Salman issues directives to pay unpaid salaries of foreign workers

Saudi Arabia’s King Salman has allocated SAR 100m ($266.5m) and issued a series of directives with the intention of resolving all cases of unpaid salaries in the kingdom.
This follows complaints from hundreds of thousands of workers in the construction sector over unpaid dues.
The directive obliges companies to pay the salaries of their workers through the wage protection programme.

Under the system, companies will not be paid for their work by the government until the Ministry of Labour confirms that workers’ salaries have been paid on time.
The SAR 100m fund will be deposited in the Saudi Arab Fund with the intention of deducting any costs related to resolving the issue from violating firms’ accounts.
In recent months, local construction firms Saudi Oger and Saudi Binladin Group have made headlines following protests and thousands of complaints from workers over unpaid wages.
At the end of July, India said it would send a government minister to the country amid concerns more than 10,000 Indians were facing a “food crisis” after being laid off or not paid.
King Salman called for the country’s labour minister to address housing and accommodation services for distressed workers by contracting related firms.
The funds to pay for these services will reportedly be taken directly from their employers’ receivables from the government.
The Saudi ruler has also directed the labour minister to coordinate with Saudi Arabian Airlines to transport workers back home at the cost of their employer if they wish to do so and for the country’s passport department to provide final exit visas.
He also encouraged the minister to contract legal consultancies to pursue financial claims against the firms and meet with representatives from concerned countries to highlight the kingdom’s efforts in resolving the issue.
Meanwhile, Saudi Arabia has announced the establishment of a central body to control its development funds and appointed two new ministers.
The National Development Fund links the Saudi Fund for Development, the Saudi Industrial Development Fund, the Agricultural Development Fund, the Social Development Bank and the Human Resources Development Fund.
Of these, one of the largest is believed to be the industrial fund, which has a capital of at least SAR65bn ($17.3bn) and provides loans to industries including, chemicals, construction materials and food, according to Reuters.
Any other fund or bank can also be linked to the national fund under the orders of the country’s ruler King Salman.
For now the kingdom’s estimated $180bn sovereign fund the Public Investment Fund (PIF) is not included.
The National Development Fund will supervise the entities and have a board chaired by Crown Prince Mohammed Bin Salman, who is also chairman of the PIF and the face of the kingdom’s reform efforts.
Six other members are to be appointed by King Salman.
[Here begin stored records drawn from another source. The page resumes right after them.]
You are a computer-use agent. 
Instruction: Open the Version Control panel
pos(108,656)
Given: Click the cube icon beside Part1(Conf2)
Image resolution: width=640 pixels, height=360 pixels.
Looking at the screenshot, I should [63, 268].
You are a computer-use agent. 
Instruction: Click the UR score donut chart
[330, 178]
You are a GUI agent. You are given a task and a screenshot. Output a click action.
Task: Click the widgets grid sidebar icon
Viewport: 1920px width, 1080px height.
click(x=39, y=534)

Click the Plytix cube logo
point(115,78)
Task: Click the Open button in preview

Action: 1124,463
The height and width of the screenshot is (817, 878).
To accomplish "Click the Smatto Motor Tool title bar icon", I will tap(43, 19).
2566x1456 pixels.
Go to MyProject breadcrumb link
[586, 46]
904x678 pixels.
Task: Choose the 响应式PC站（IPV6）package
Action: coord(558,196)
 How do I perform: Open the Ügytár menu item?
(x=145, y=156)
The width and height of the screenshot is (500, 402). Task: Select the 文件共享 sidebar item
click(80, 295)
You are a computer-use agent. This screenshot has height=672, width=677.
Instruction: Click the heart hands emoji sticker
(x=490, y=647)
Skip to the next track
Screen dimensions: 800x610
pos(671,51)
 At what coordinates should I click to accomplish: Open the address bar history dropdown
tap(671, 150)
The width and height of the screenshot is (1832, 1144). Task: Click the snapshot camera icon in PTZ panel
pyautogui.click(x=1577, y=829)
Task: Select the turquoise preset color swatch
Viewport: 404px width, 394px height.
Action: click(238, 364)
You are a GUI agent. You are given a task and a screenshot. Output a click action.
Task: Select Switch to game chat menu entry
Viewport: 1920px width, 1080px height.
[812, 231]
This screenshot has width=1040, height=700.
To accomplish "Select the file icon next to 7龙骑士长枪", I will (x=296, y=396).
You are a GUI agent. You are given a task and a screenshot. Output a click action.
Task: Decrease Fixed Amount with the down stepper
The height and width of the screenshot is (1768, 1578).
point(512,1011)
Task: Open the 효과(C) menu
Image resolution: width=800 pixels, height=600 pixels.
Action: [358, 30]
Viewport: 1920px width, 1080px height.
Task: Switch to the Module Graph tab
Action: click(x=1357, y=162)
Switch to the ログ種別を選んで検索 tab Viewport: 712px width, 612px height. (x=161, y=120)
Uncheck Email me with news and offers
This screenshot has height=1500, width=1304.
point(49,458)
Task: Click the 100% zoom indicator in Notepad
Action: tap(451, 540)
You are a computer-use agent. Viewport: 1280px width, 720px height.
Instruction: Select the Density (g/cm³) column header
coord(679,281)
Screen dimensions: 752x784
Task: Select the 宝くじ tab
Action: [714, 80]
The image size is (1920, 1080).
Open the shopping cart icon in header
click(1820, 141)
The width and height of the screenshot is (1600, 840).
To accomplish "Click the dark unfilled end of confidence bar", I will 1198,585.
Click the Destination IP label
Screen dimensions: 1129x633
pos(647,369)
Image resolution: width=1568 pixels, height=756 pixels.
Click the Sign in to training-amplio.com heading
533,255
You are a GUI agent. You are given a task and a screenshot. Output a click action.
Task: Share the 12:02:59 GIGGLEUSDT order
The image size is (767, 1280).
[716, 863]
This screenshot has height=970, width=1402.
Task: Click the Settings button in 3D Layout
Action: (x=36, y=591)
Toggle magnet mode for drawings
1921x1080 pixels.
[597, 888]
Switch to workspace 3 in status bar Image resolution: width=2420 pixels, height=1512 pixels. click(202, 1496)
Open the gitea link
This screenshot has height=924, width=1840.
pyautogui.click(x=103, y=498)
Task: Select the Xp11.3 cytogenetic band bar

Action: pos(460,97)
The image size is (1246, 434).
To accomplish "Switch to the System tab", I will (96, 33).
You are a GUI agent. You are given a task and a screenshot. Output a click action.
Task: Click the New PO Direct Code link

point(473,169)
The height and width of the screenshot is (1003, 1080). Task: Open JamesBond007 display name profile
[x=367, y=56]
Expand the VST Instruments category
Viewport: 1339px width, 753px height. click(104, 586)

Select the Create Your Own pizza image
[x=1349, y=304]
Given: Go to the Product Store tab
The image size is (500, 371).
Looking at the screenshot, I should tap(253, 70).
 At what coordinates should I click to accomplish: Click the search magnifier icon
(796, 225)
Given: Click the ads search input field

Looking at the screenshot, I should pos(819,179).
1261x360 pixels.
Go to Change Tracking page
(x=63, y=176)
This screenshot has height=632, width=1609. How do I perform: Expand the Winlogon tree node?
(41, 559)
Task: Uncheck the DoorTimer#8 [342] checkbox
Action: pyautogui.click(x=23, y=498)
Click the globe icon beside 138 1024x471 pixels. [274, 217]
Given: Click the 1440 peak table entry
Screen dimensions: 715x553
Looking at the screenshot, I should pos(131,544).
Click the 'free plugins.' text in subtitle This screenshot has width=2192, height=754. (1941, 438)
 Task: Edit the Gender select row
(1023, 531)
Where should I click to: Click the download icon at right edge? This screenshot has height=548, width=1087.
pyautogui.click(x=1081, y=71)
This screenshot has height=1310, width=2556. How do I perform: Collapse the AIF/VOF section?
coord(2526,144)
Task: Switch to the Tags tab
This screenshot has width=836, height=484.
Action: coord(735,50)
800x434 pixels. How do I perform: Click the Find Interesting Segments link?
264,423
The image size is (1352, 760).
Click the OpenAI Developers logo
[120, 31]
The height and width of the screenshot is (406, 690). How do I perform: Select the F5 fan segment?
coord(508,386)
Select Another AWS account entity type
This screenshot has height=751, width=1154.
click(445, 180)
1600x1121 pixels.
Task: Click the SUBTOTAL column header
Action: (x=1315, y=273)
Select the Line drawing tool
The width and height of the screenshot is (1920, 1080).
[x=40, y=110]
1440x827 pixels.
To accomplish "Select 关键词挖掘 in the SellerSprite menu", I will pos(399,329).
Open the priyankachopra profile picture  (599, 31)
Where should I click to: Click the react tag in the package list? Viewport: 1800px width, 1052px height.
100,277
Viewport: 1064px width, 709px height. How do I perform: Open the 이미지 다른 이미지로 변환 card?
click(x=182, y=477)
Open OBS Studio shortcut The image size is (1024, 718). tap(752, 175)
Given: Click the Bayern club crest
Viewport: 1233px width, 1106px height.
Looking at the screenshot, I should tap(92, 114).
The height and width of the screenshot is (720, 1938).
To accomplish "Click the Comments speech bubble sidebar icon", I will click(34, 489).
“The board of directors of the National Development Fund shall assume all the tasks and powers and take decisions, measures and others as may be necessary to achieve the purpose of establishing the fund,” according to Saudi Press Agency.
“The National Development Fund shall have a governor with a minister’s rank, who is the executive officer of the fund.”
The experts committee of the kingdom’s Council of Ministers has been tasked with preparing draft regulation for the fund within 30 days.
The kingdom also announced the appointment of transport minister Sulaiman Al-Hamdan as minister of civil services.
He replaces Khaled Al-Araj, who was removed from the position in April after being accused of appointing his son to a senior role.
Nabeel al-Amudi, the head of the Saudi Ports Authority, has been appointed transport minister, according to ME news websites.